To explain the philosophy better, Raut added that startups could either be innovating in one direction or innovating in such a manner that it transcends technologies, domains, expertise and skills. Put simply, it’s all about the impact that the startup can have on the ecosystem, society and the market.

“Directional innovation improves a product in fairly predictable steps, along a well-defined dimension. The rewards for this are fairly predictable. Intersectional innovations, on the other hand, change the world in leaps along new directions when diverse skill sets, cultures, disciplines and industries intersect.”

Agarwal and Raut were both quite clear that SEA Fund is looking for startups with founders that have already experienced the entrepreneurial life and are taking a second or third stab at it. “Startups have the odds stacked against them and given the nature of the beast, there are limited stabs that investors can take at being successful.”

That’s why the fund’s focus is on returning founders with non-obvious market opportunities. Raut added that returning founders bring experience from their successes and failures, and have gone through a trial by fire.

Backing Startups With “India For India” Play

Another key for startups at an early stage is identifying how large the market is for their products or services. Agarwal said that going beyond this, the timing for products is also crucial. And sometimes the idea may not be right for the time being, but it could have a good shot in the future and could disrupt the market. The first clear marker for SEA Fund is the domestic market-fit.

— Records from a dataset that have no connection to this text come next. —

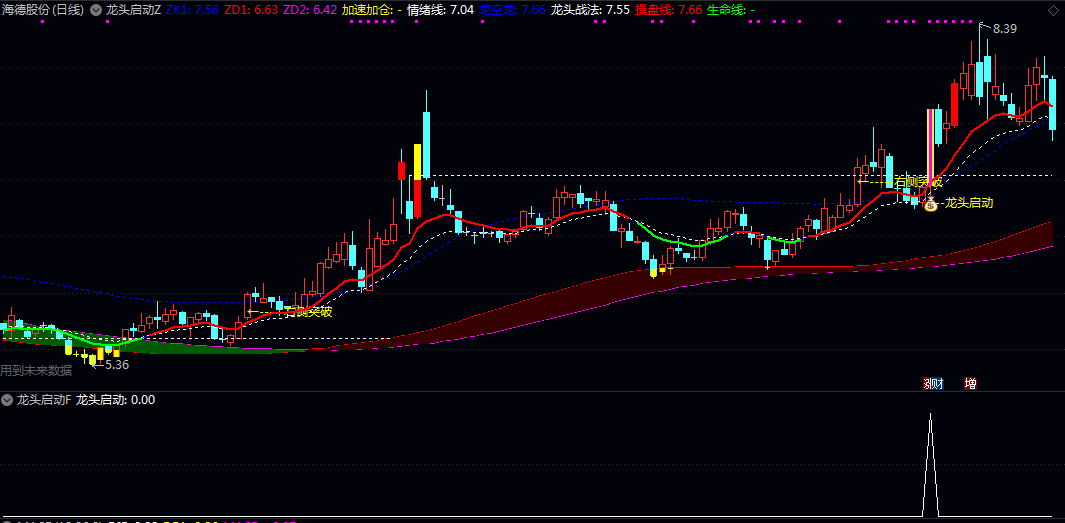This screenshot has width=1065, height=523.
Task: Click the 海德股份 (日线) stock title
Action: (42, 10)
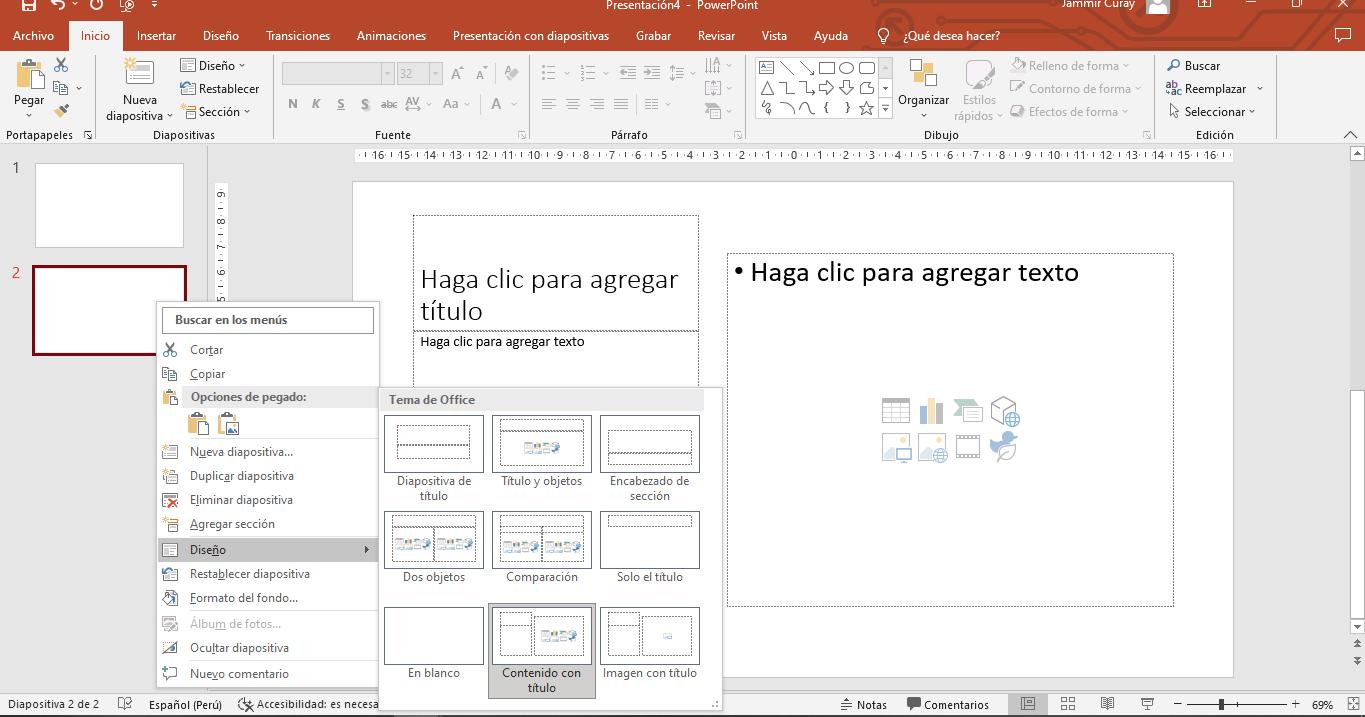This screenshot has width=1365, height=717.
Task: Click the Cortar scissors icon in the ribbon
Action: (61, 65)
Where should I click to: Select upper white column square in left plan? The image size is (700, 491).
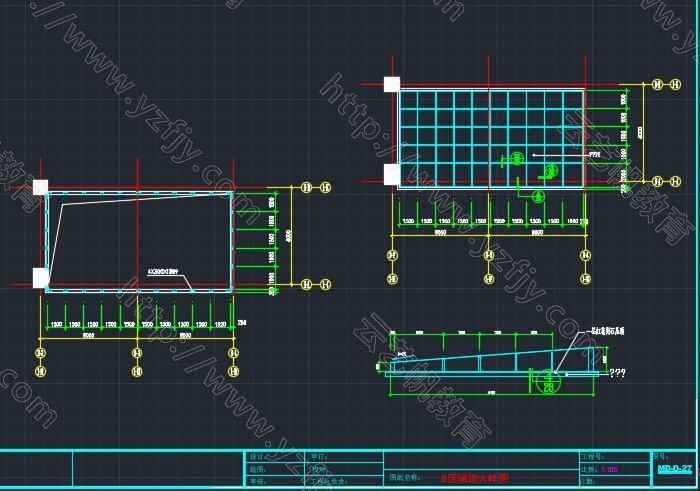(x=40, y=186)
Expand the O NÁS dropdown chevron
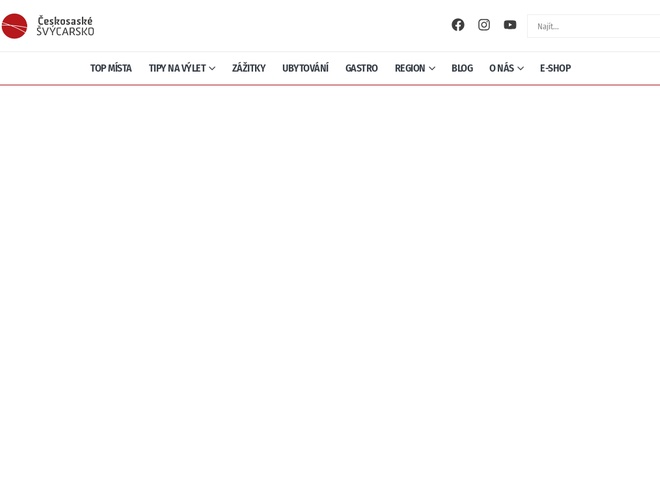660x500 pixels. (x=521, y=69)
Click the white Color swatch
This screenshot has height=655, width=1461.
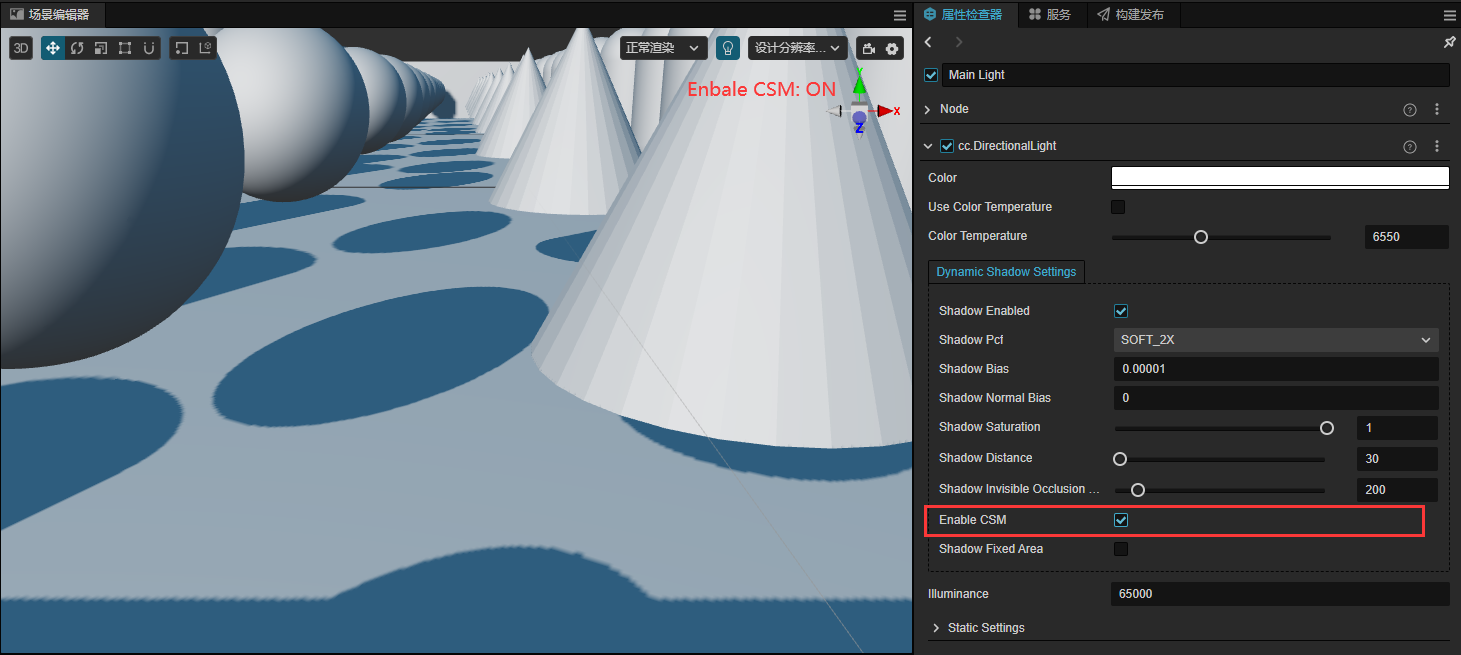pyautogui.click(x=1280, y=178)
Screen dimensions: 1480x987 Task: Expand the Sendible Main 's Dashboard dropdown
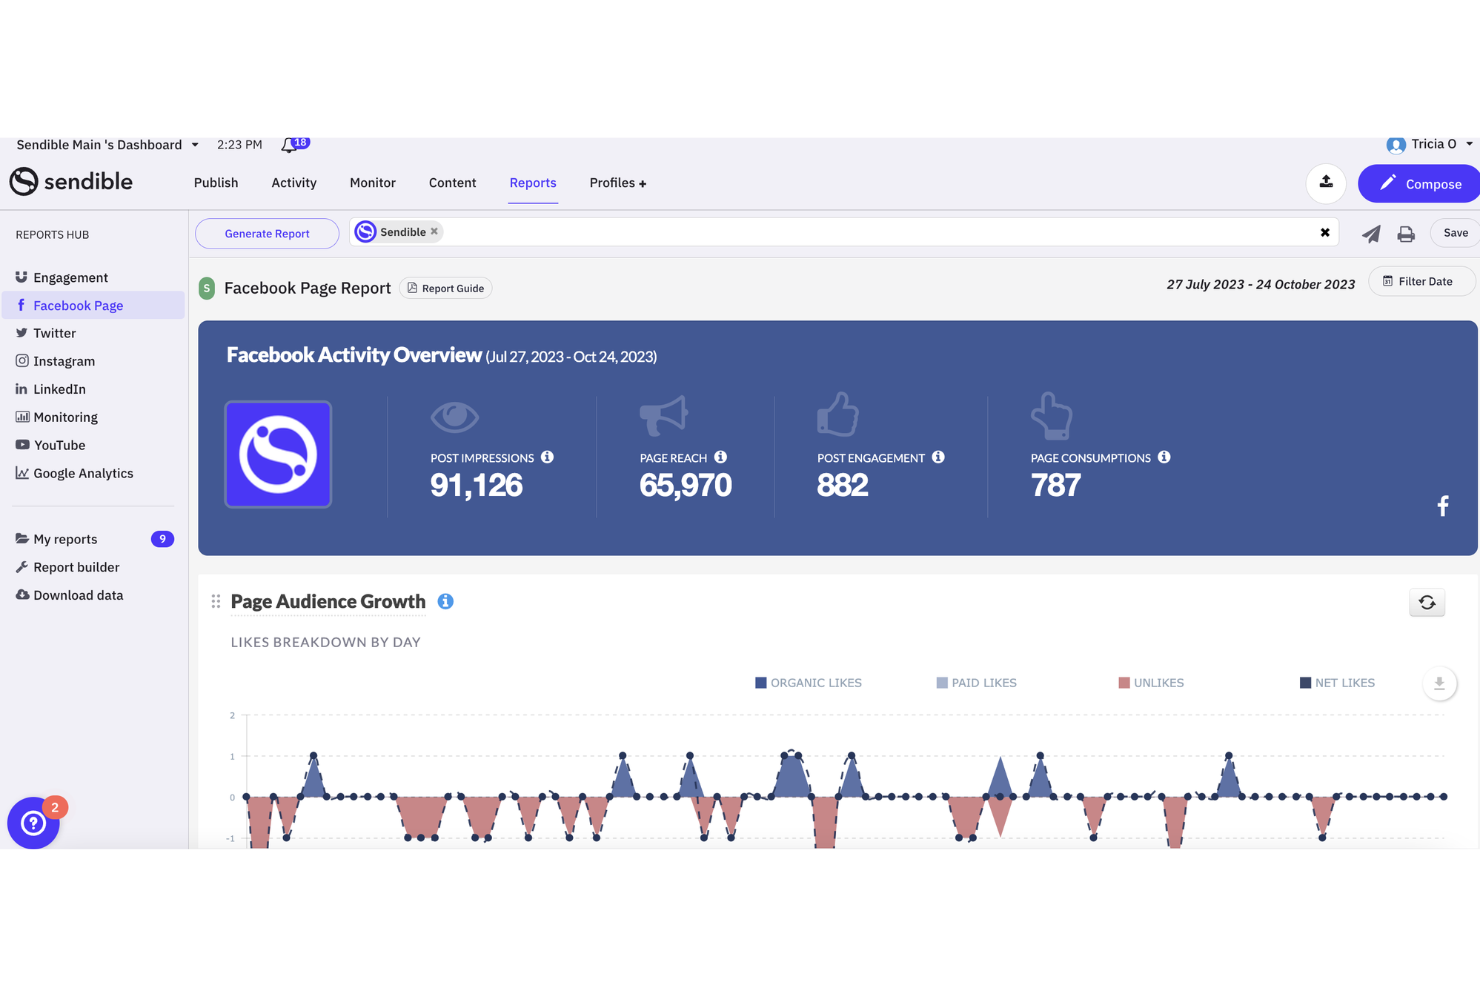[x=196, y=144]
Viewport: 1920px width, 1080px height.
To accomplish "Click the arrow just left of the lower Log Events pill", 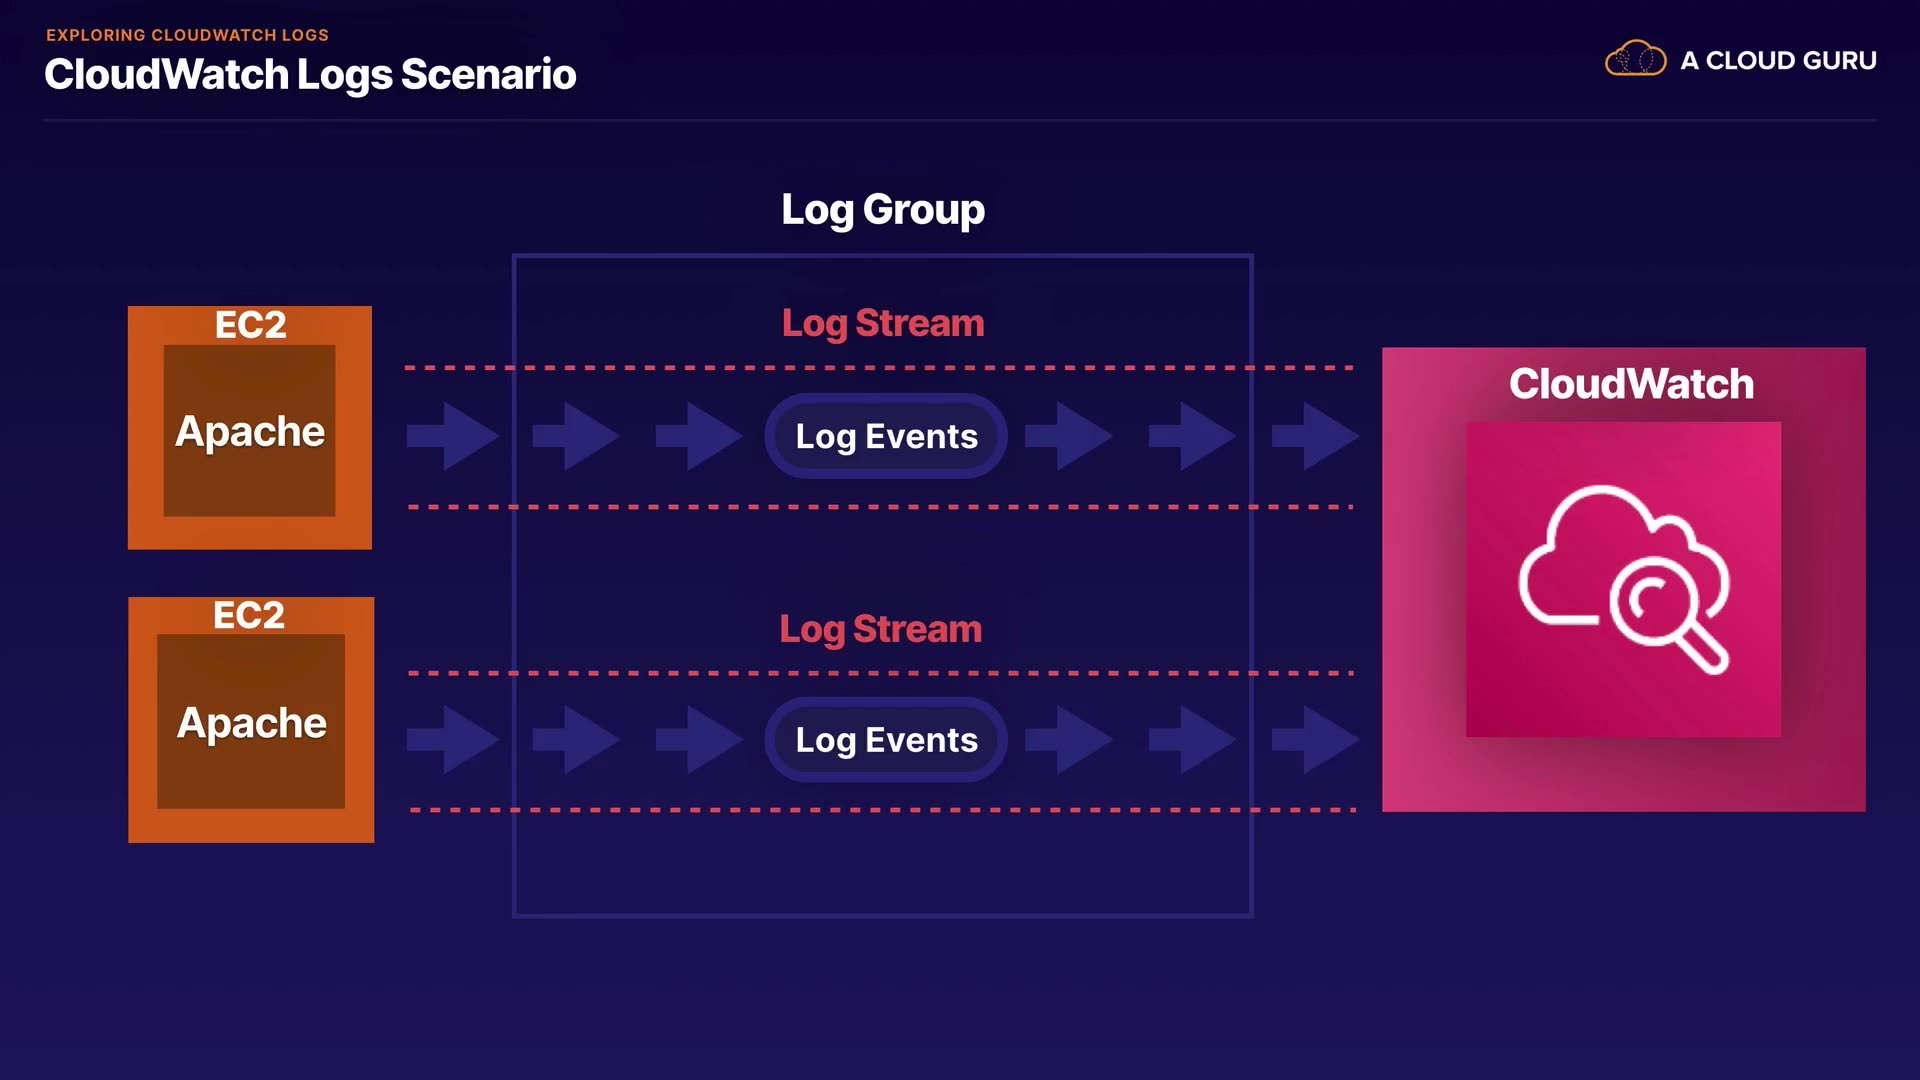I will click(x=699, y=740).
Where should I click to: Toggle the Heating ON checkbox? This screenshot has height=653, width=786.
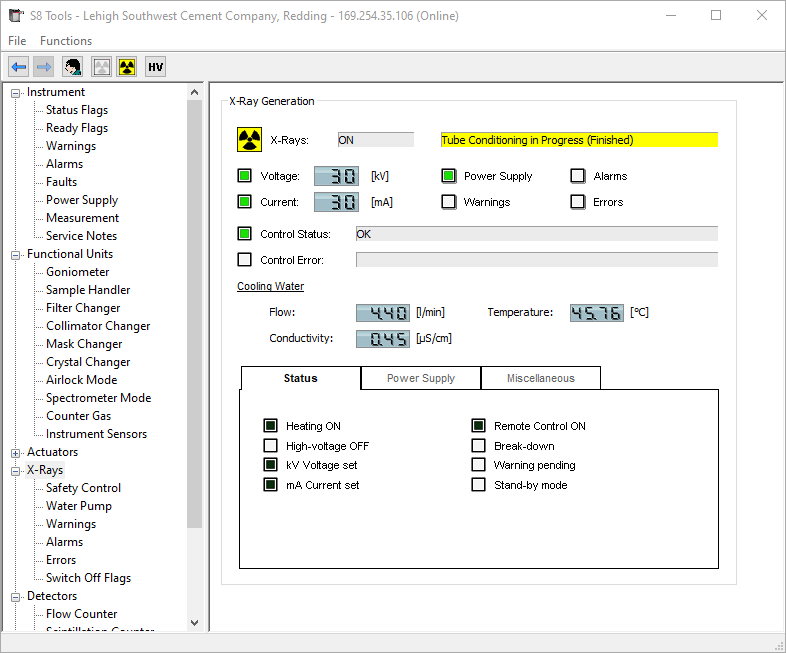[270, 426]
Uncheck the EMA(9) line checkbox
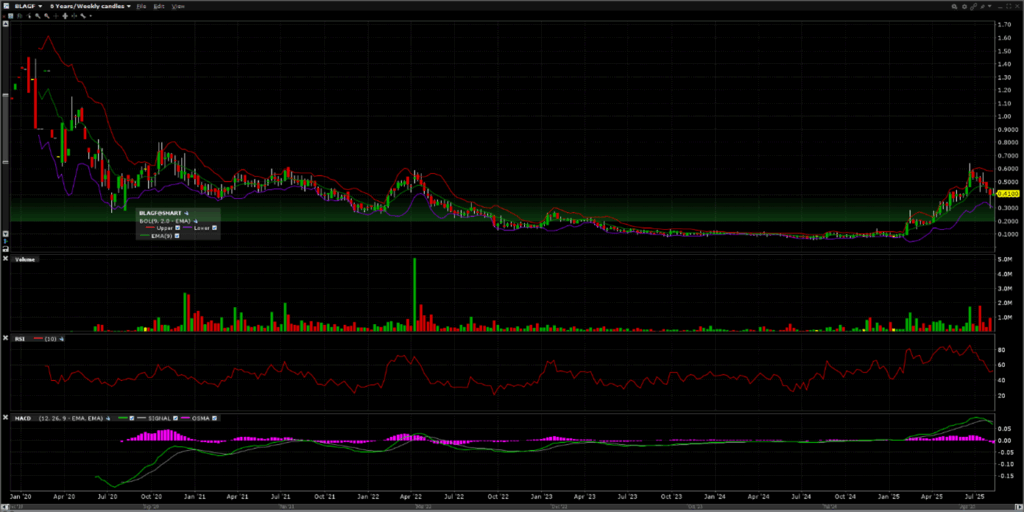This screenshot has height=512, width=1024. pyautogui.click(x=179, y=236)
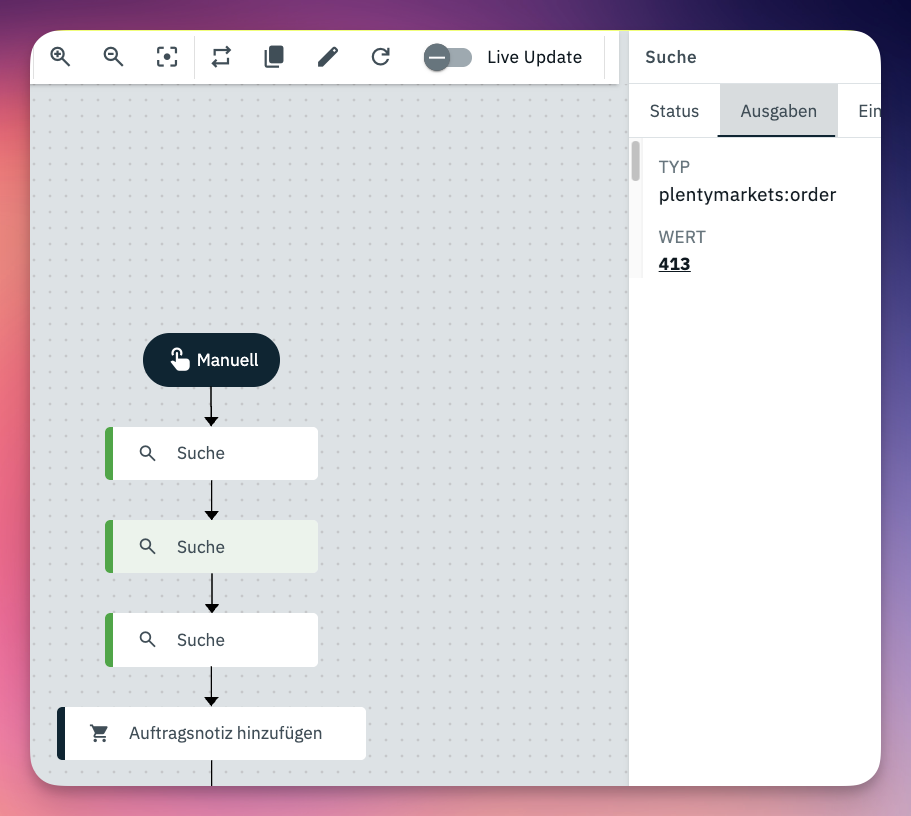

“We value an India for India play that can be scaled to similar markets initially, and subsequently globally. Healthcare, fintech, agritech, media, hardware and embedded systems are some of the industries that we have invested in or will in the future. We are also looking at how machine learning and deep technology are deployed to build startups that operate in the enterprise and consumer space.”

Coming to the question of seed-stage funding and the crunch of capital, Raut added that the government’s efforts such as Atal Incubators and Fund of Funds, MSME initiatives have enabled the rise of the ecosystem. “A lot more needs to be in the area of taxation both in terms of incentivising investing in startups in the form of tax benefits and also in the form of long-term capital gain. We expect positive movement in this space in the next year or two,” Raut added about the government’s policies.

India’s mature software industry and IT services legacy mean young professionals have handled extremely demanding customers using cutting-edge technologies. This has also enabled this cohort to identify gaps in the market. “Mid-career professionals are now branching out on their own and building products that can be used to tackle problems unique to India and at the same time, taken to the world. The frictionless nature of the Internet has led to centralisation and gate-keeping in the consumer space [by leading players], even as it has led to a dramatic rise in competition in the enterprise space.”

According to Agarwal and Raut, these two factors are a precursor to the expected boom in the enterprise SaaS space, which is underscored by the rise of Druva and Icertis to the unicorn club this year. “We have two investments in this space [enterprise SaaS] and will continue to invest more here. This is very exciting for us.”

Disclaimer: SEA Fund is an investor in Ideope Media Private Limited, which owns and operates Inc42.